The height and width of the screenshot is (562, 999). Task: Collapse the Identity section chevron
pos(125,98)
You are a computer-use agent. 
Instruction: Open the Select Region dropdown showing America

────────────────────

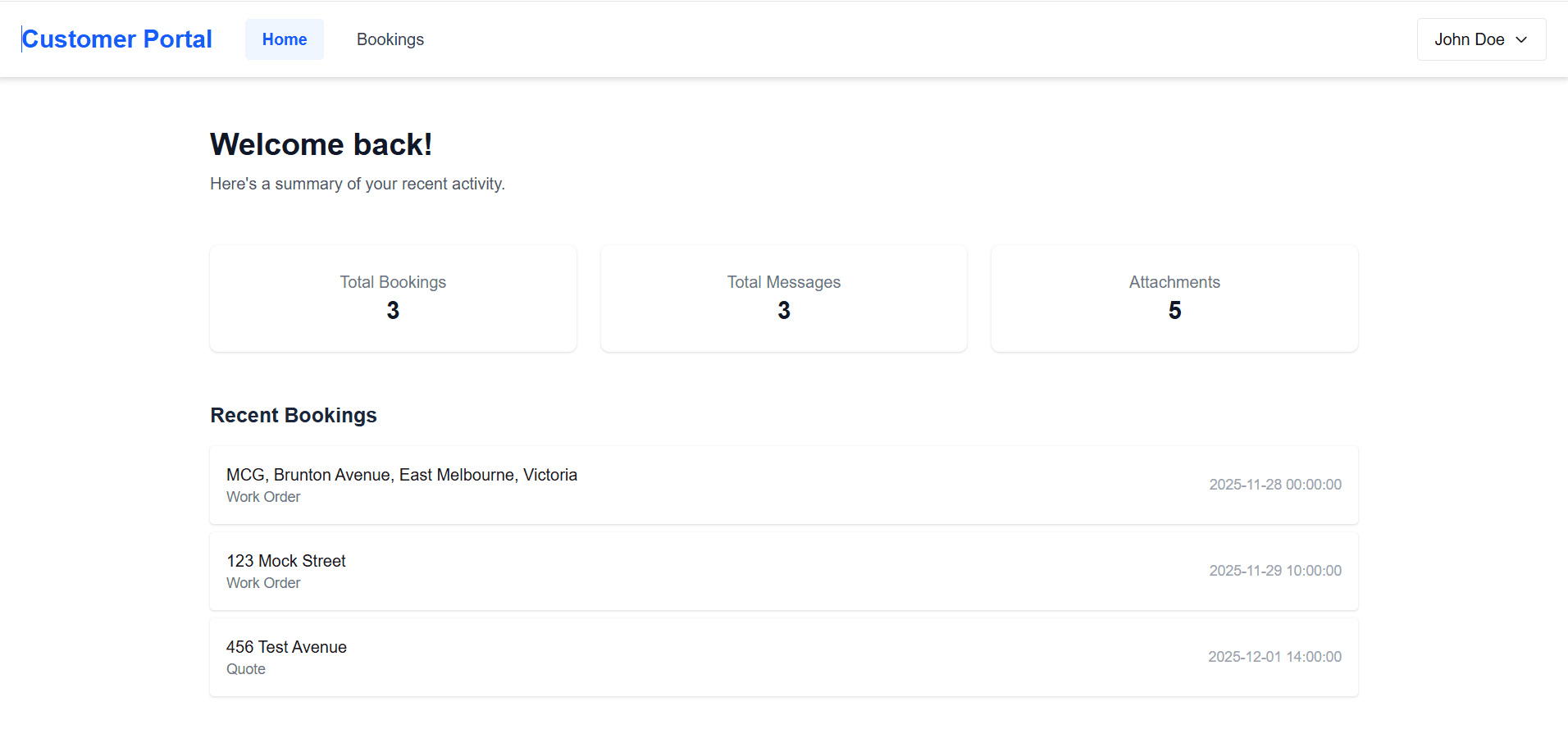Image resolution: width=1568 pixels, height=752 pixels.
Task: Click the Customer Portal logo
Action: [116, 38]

────────────────────

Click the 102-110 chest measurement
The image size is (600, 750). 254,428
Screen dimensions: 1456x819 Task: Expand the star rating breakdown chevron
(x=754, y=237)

────────────────────

[GIVEN PROBLEM]: Please print the records from the line with "You are a computer-use agent." up to and including the line with "Instruction: Open the", reproducing them without any change.

[OUTPUT]:
You are a computer-use agent. 
Instruction: Open the Select Region dropdown showing America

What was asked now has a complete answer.